Les visions et le culte rejeté
Dieu fait voir à Amos, en cinq visions, l’approche du jugement. Au milieu de ces visions s’intercale un récit, l’affrontement du prophète avec le prêtre de Béthel. Et tout au long du livre revient une même exigence : Dieu refuse les sacrifices d’un peuple qui méprise la justice.
Les cinq visions
Cinq fois, Dieu montre à Amos une image du jugement qui vient. D’abord un fléau de sauterelles prêt à dévorer les récoltes, puis un feu qui consume tout : devant ces deux menaces, le prophète intercède, supplie Dieu d’épargner un peuple si faible, et par deux fois Dieu renonce. La troisième vision marque un tournant. Dieu se tient près d’un mur, un fil à plomb à la main, l’instrument du maçon qui pend au bout d’un fil et vérifie qu’un mur est bien droit. Dieu mesure ainsi son peuple et le trouve dévié : « Voici que je mets le fil à plomb au milieu de mon peuple d’Israël ; je ne lui pardonnerai pas plus longtemps. » Amos 7:8. Cette fois, Amos n’intercède plus, et Dieu ne renonce pas : le jugement tombera. La quatrième vision le confirme : une corbeille de fruits mûrs, ceux qu’on récolte à la fin de l’été. Comme l’année s’achève avec ses derniers fruits, le temps d’Israël est accompli : « La fin est venue pour mon peuple d’Israël ; je ne lui pardonnerai pas plus longtemps. » Amos 8:2. La dernière vision montre Dieu debout près de l’autel, ordonnant de frapper le sanctuaire jusqu’aux fondations : nul n’échappera au jugement.
Amos chassé de Béthel
Entre la troisième et la quatrième vision, le livre rapporte un affrontement. Amasias, le prêtre de Béthel, dénonce Amos au roi Jéroboam et lui ordonne de quitter le pays : « Voyant, va-t-en, fuis au pays de Juda, et manges-y ton pain ; là tu prophétiseras. Mais ne continue pas de prophétiser à Béthel, car c’est un sanctuaire du roi, et c’est une maison royale. » Amos 7:12-13. Béthel était le sanctuaire officiel du royaume, lié au trône ; la parole d’Amos y dérangeait le pouvoir. Amos répondit qu’il parlait sur l’ordre de Dieu, et il annonça la chute d’Amasias et l’exil d’Israël hors de sa terre.
Le culte rejeté
Israël ne manquait pourtant pas de religion. Les sacrifices étaient nombreux, les fêtes solennelles, les chants et la musique emplissaient les sanctuaires. Dieu rejette pourtant ce culte : « Je hais, je dédaigne vos fêtes, je n’ai aucun goût à vos assemblées. » Amos 5:21. Il refuse les holocaustes, détourne les yeux des offrandes, demande qu’on éloigne de lui le bruit des cantiques. Ces rites lui sont insupportables parce que le peuple qui les célèbre opprime le pauvre. Le culte ne monte vers Dieu que porté par la justice.

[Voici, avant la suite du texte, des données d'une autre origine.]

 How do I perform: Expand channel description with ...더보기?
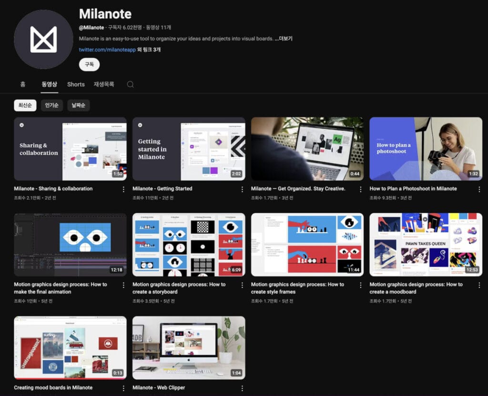(284, 39)
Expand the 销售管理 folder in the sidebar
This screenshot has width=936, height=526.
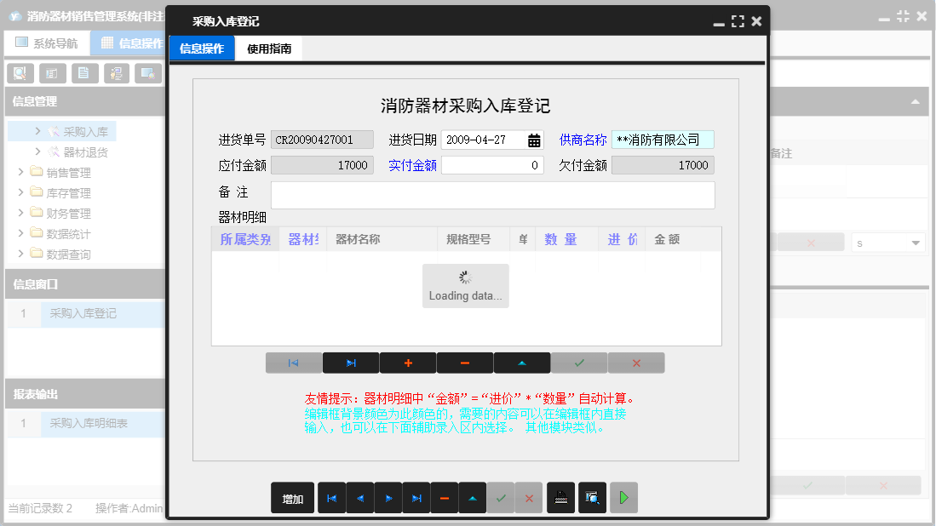pos(60,172)
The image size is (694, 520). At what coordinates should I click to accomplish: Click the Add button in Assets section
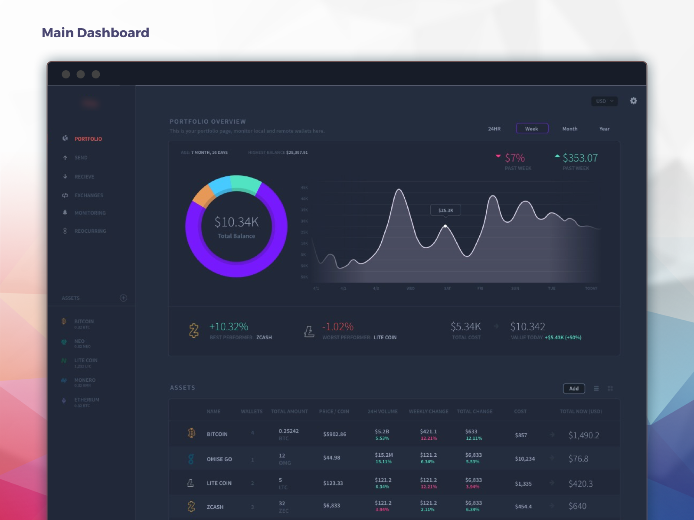[x=574, y=389]
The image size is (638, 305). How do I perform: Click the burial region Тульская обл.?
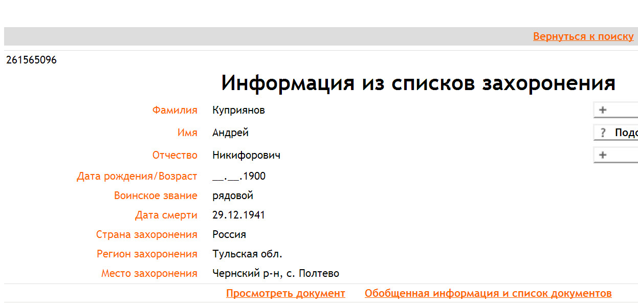point(247,254)
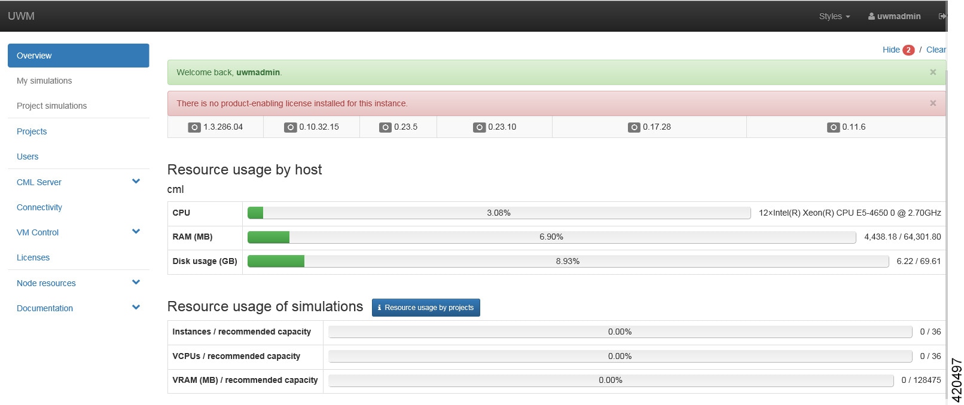Close the missing license warning alert
This screenshot has width=964, height=405.
point(932,103)
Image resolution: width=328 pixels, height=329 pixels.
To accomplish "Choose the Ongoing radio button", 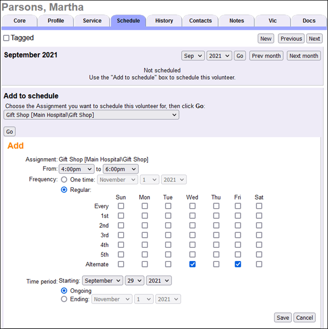I will pyautogui.click(x=64, y=291).
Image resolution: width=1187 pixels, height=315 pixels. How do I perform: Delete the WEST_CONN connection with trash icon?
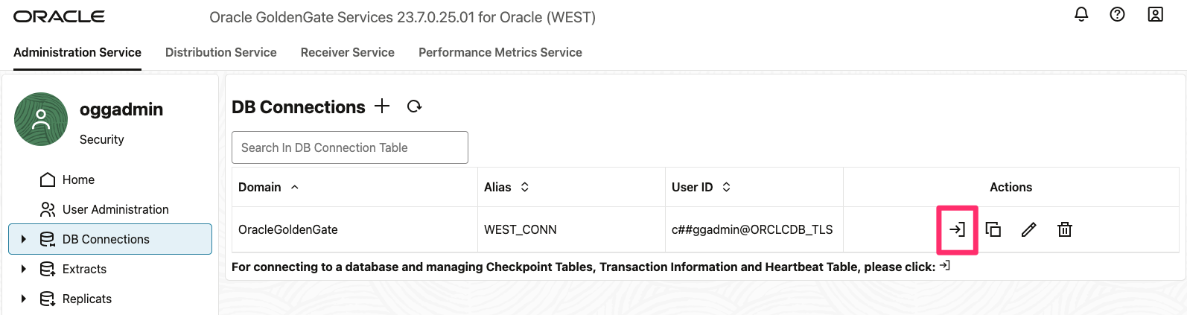click(x=1065, y=229)
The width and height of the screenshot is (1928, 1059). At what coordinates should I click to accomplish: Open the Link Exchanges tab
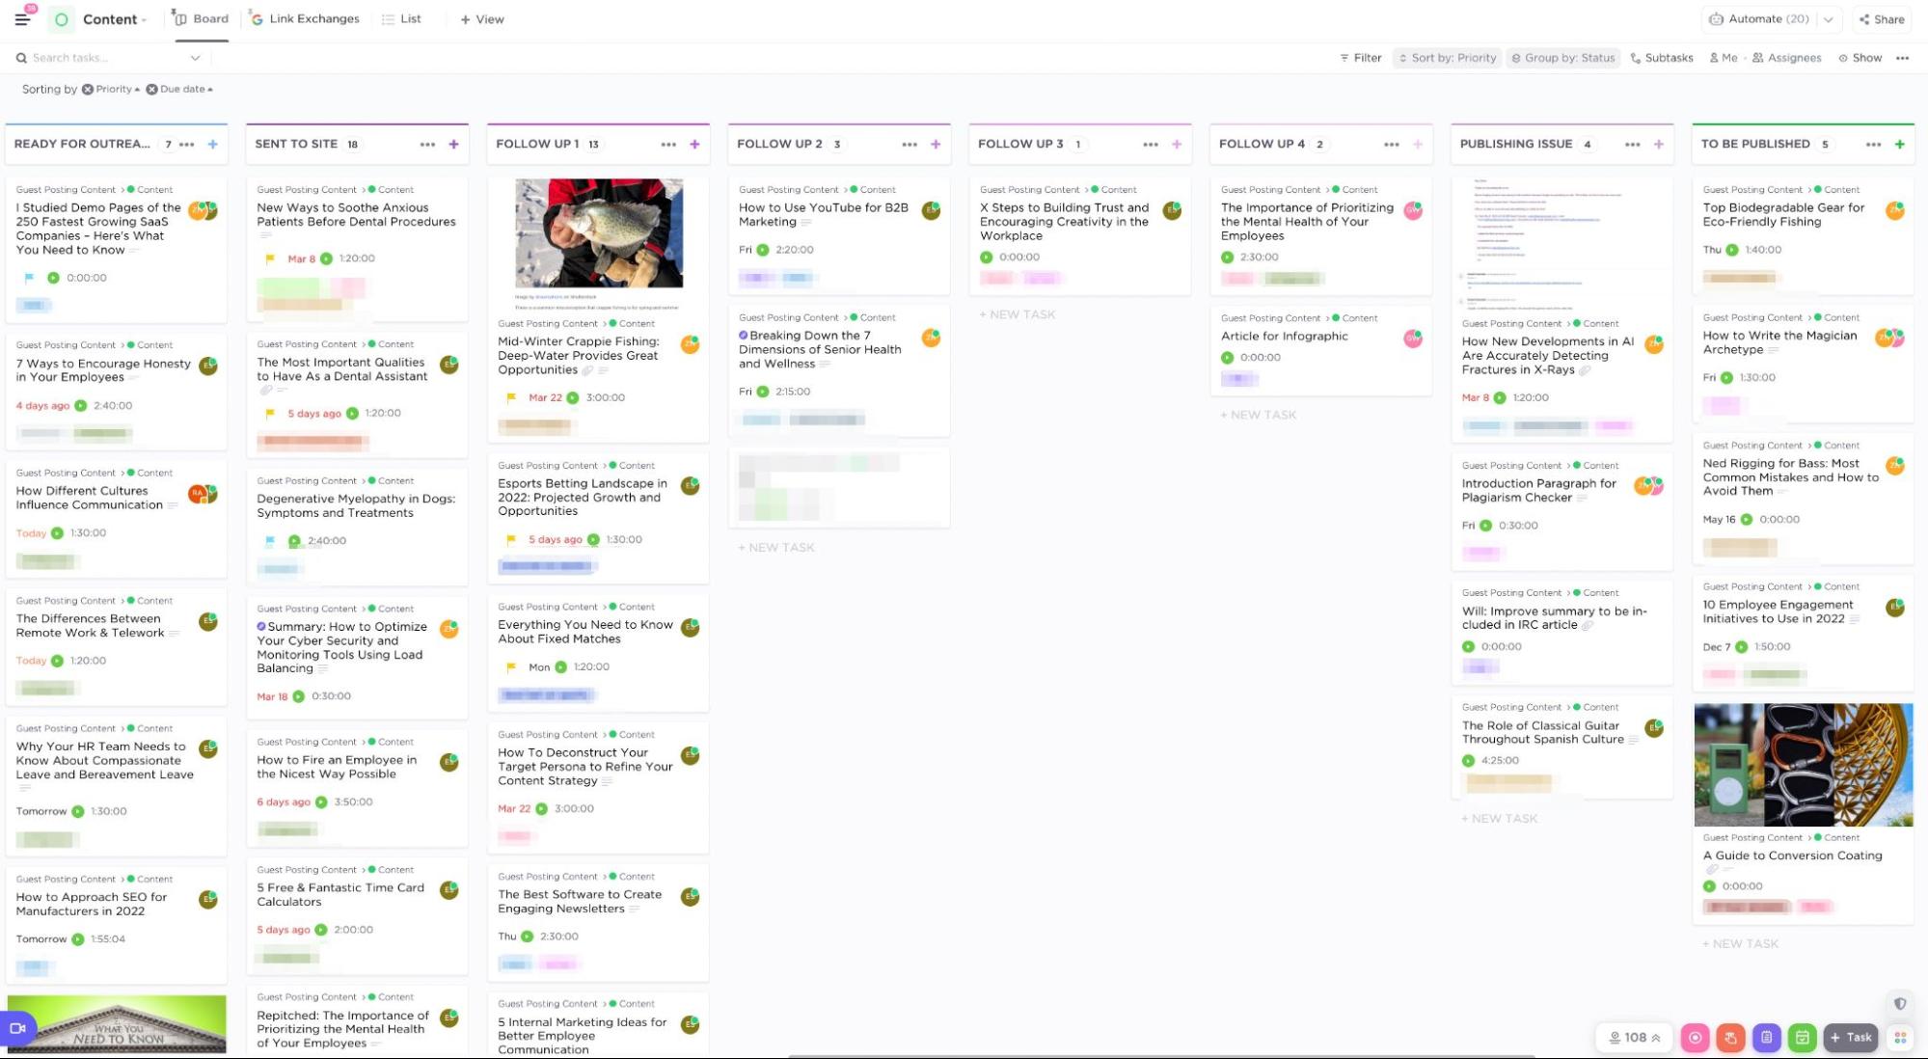pos(305,19)
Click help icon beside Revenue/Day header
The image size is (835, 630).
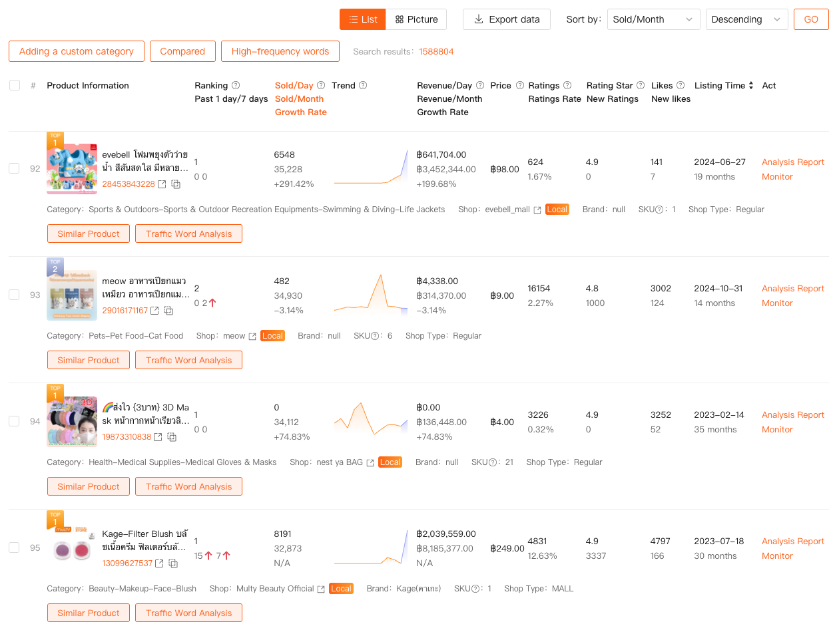pyautogui.click(x=480, y=85)
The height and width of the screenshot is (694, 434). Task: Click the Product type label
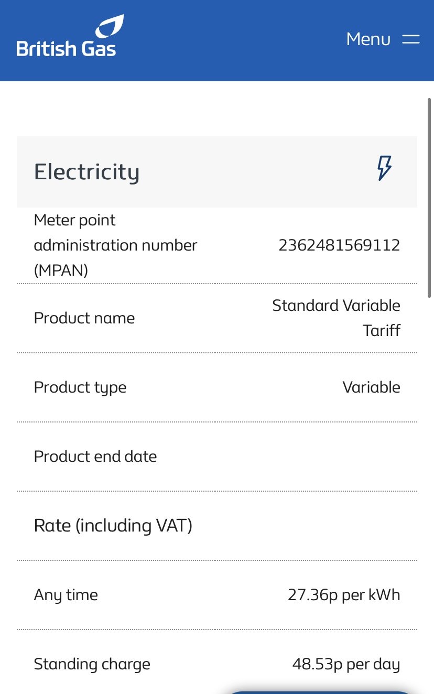point(80,387)
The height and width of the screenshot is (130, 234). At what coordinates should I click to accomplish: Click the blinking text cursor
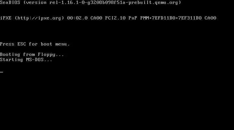[x=2, y=72]
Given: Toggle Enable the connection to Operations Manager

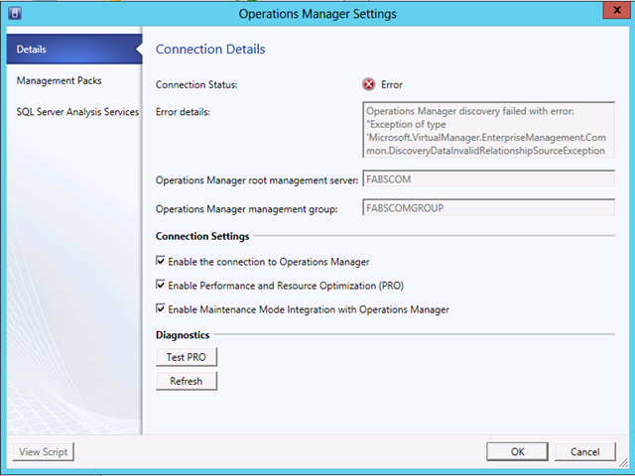Looking at the screenshot, I should (x=161, y=261).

Que le droit coule comme l’eau
À la place de ces rites vides, Dieu réclame une seule chose : la justice. C’est le sommet du livre : « Mais que le jugement coule comme l’eau, et la justice comme un torrent qui ne tarit pas ! » Amos 5:24. Le mot hébreu rendu par « jugement », mishpat (מִשְׁפָּט), désigne le droit, la cause du faible défendue avec équité. Dieu veut un droit qui coule sans cesse, abondant et libre comme un torrent qui ne s’arrête jamais. Le vrai culte commence là, dans une vie qui rend à chacun son dû.